___ QUOTED PASSAGE

Dr. David R. Erb from Christ Church in Moscow, ID, has produced an excellent album called Cantica Sanctorum with 50 of the Psalms, sung verbatim from the NJKV (Psalm 14, 23, and 53 are out of the KJV) so you’re memorizing while singing!
They’ve released recordings for a number of these songs before, I’ve been singing them for quite a while and they’ve really blessed me. However, now the full set has now been recorded quite beautifully with instruments and a choir, and it just came out today, check it out!
This is exactly the sort of news I needed to hear after today in jail… more psalms set to music!
Thanks for sharing! This one’s definitely staying in my iTunes library.
So many favorites among these, but my favoritest is probably 134, which we sometimes sing as a closing doxology. And my favorite line of David’s music is the first half of Psalm 13:6. He just captures that moment of transition perfectly.
But no psalm 22 :’(. But they do have the psalms of ascent! I loved Jamie soles album of those
He’s pretty much stuck with the shorter Psalms, and 22 is just a skosh too long. His wife once told me that she was lobbying for 119, though.
I’d love for somebody to do an album of the most quoted psalms in the NT, say. But that would include a lot of the longer psalms.
An Erb 119 would be AMAZING. Here’s to hoping!
And while we wait, I’ve found a good verbatim Psalm 119 from the KJV composed and arranged by Frederick Steinruck, Michael Misiaszek, and Michael E. Owens. I’ve been memorizing it slowly over the last few months. I’ve added words and uploaded it to YouTube:
Original link where they were posted this for free, along with some other verbatim Psalms by them.

______
___ GIVEN MATERIAL

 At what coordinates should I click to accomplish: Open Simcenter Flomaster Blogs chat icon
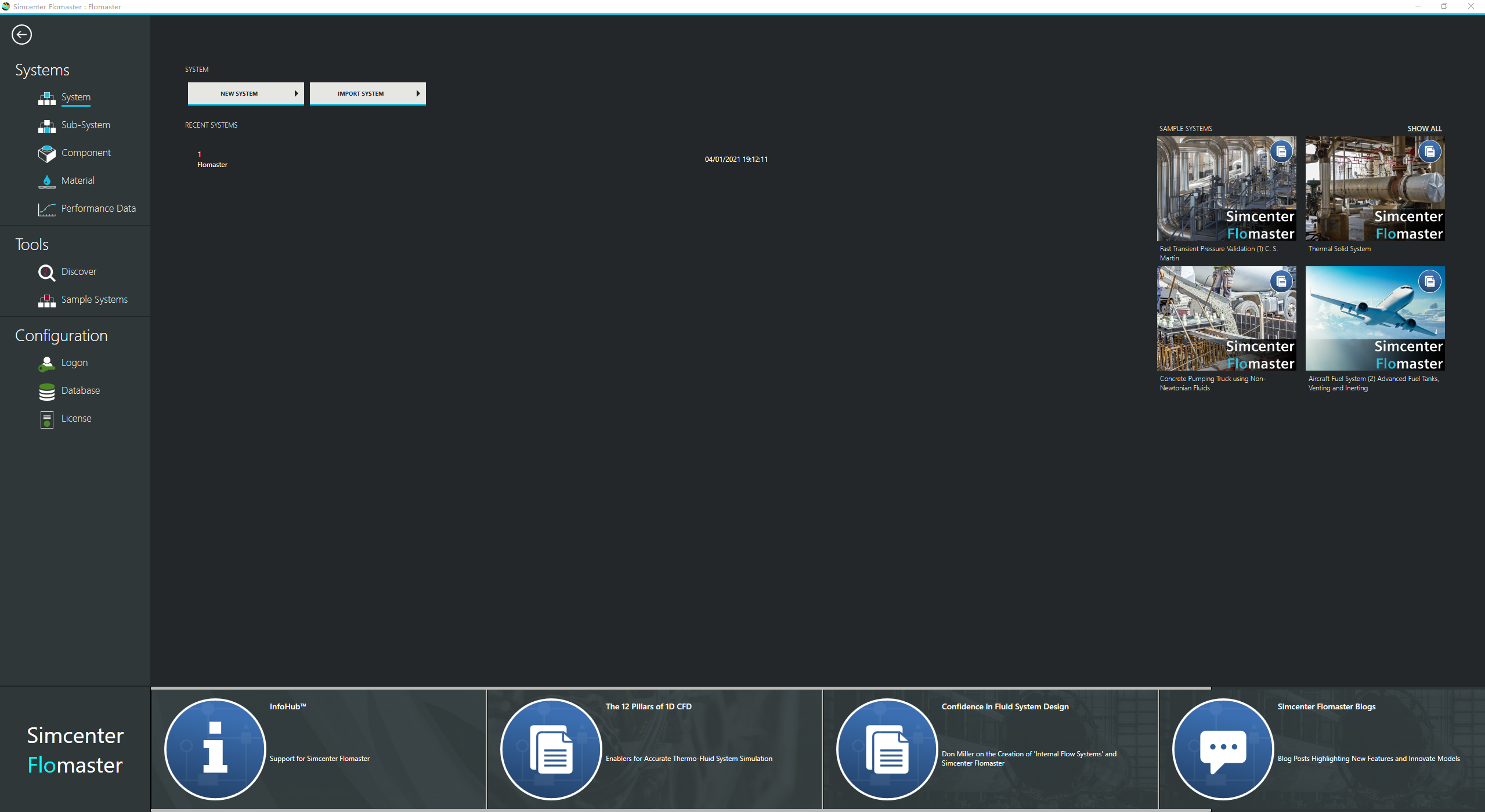coord(1223,749)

______

TO-DO LIST.
[A] According to the psalm album post, how many Psalms are on Cantica Sanctorum?
[B] In the psalm album post, who composed and arranged the verbatim Psalm 119 from the KJV?
[C] Return the part of the psalm album post that begins at the words "They’ve released recordings" and stops after "set to music!".

FINAL RESULTS.
[A] 50

[B] Frederick Steinruck, Michael Misiaszek, and Michael E. Owens

[C]
They’ve released recordings for a number of these songs before, I’ve been singing them for quite a while and they’ve really blessed me. However, now the full set has now been recorded quite beautifully with instruments and a choir, and it just came out today, check it out!
This is exactly the sort of news I needed to hear after today in jail… more psalms set to music!